貊泽擦了擦指骨上戴着的甲刺:“那些人我已经解决掉了,非常干净。”
“哪有人如此自卖自夸的?”椒丘无奈。
“我指地上很干净,一滴血没留。”
“所以他们到底是什么人,你问出来了吗?”椒丘又问。
“问出来了。”
貊泽顿了顿。
“是药王秘传和同谐「家族」的人,还有几个持明龙师。”
听到这里,星期日的耳羽微动,他心下了然地抬起眼眸说道:“这件事情不瞒各位,我是自匹诺康尼启程的旅者,确实与「家族」关系匪浅。无论是罗浮将军,还是仙舟龙尊,亦或者是这位椒丘大夫,今天所为的都是这个吧?”
椒丘莞尔:“什么瓮中捉鳖、激浊扬清,可是景元将军的拿手本事。好计策不嫌多用几次,好用就是最棒的。”
星期日直白地回复道:“仙舟的内务与我无关,我作为外人也不该横加干涉。何况我并不甚了解持明龙族与仙舟长生之族,以及药师之信众间的复杂纠葛。”
“不过那位与你有关。”
“那位。”貊泽附和道。
——
神策府。
景元将军仍在闭目养神中,大概在梦里面回忆起了那头叫朔雪的白狮,睡得格外香甜。
罗浮仙舟入境管理处的疏月过来汇报工作,被青镞拦下了好一会,直到将军自个儿醒转才得以有开口的机会。
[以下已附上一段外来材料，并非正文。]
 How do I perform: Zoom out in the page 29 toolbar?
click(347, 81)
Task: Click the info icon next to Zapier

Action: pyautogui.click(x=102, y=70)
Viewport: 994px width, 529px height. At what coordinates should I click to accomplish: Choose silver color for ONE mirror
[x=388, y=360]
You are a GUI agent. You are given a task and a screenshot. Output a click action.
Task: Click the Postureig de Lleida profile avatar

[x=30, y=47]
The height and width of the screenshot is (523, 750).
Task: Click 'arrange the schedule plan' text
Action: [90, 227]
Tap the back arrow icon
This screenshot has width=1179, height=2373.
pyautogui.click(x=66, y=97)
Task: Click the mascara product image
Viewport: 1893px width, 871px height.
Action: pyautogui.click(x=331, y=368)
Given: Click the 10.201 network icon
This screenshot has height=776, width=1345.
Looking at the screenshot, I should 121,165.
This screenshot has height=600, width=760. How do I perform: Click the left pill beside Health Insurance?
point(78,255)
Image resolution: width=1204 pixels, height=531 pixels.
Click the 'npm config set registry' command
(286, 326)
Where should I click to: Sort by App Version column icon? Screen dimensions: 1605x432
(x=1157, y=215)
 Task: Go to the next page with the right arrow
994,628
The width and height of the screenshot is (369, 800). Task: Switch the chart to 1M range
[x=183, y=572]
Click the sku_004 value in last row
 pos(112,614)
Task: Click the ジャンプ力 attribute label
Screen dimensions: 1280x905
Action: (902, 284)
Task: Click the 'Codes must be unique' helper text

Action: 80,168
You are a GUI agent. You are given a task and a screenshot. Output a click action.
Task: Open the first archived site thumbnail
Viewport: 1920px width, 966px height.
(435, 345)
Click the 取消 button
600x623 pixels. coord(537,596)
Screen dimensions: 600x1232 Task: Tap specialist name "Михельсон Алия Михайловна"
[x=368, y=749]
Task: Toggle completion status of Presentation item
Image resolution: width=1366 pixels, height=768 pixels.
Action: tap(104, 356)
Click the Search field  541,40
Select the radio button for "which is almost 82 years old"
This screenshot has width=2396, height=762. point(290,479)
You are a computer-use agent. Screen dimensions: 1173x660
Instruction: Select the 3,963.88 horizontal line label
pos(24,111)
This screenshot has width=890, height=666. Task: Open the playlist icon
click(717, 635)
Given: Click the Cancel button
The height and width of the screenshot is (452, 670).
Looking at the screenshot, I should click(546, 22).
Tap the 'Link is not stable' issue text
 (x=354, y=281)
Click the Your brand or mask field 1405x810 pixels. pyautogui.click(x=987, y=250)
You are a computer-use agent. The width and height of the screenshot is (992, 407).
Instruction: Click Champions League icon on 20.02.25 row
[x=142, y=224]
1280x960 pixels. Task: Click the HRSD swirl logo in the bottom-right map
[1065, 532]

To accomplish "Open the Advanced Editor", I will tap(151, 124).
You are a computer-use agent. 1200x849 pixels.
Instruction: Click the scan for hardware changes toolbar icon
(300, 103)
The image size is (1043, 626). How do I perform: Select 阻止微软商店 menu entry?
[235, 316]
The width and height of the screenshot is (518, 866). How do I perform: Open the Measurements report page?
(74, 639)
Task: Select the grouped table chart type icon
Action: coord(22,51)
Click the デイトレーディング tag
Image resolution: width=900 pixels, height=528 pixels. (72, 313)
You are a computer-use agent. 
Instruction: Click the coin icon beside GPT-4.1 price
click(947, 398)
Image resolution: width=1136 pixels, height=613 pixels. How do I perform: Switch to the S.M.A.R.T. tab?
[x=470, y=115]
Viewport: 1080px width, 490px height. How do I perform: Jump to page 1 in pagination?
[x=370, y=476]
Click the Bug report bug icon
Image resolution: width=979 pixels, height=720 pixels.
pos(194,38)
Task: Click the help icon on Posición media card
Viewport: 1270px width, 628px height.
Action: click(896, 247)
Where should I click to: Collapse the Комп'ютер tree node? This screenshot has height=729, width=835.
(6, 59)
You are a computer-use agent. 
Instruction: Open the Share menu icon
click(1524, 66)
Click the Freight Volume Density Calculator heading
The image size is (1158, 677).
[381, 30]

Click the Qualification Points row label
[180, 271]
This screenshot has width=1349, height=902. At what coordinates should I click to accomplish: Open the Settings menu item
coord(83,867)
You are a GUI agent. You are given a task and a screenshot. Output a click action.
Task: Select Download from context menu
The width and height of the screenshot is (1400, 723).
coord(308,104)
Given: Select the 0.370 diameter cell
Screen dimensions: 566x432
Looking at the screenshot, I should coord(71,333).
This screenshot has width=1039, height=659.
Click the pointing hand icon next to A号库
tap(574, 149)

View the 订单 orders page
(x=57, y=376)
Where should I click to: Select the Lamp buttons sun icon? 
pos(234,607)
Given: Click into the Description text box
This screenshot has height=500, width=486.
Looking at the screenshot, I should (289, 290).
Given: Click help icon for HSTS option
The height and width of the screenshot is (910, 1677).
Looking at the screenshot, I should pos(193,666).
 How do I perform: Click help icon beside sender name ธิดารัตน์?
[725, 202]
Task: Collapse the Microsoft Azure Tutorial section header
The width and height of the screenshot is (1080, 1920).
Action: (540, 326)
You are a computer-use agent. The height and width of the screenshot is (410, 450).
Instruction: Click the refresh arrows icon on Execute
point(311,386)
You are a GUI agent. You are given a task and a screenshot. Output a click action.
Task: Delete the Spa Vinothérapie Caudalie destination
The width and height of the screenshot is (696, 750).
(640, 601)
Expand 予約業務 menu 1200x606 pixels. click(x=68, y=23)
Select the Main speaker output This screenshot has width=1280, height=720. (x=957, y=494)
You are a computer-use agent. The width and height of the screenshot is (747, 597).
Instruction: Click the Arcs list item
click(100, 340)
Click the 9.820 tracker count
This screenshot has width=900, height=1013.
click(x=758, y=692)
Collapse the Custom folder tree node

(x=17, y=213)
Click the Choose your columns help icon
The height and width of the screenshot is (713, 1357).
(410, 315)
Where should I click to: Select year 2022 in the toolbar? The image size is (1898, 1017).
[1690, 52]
“将军,目前快速签证核发工作正在稳步进行中,接待人次逾万名……”疏月打开笔记本,嗓子眼绷得紧,十分紧张。
景元安然一笑:“这些冠冕堂皇的话就没必要重复一遍了。入境管理处的工作中可有发现可疑人士?”
“嗯……”疏月一连翻过好几页,深呼吸道,“除了此前彦卿将军带走的科斯基兄弟外,还有一位自称是导演的忆者,名叫芮克。”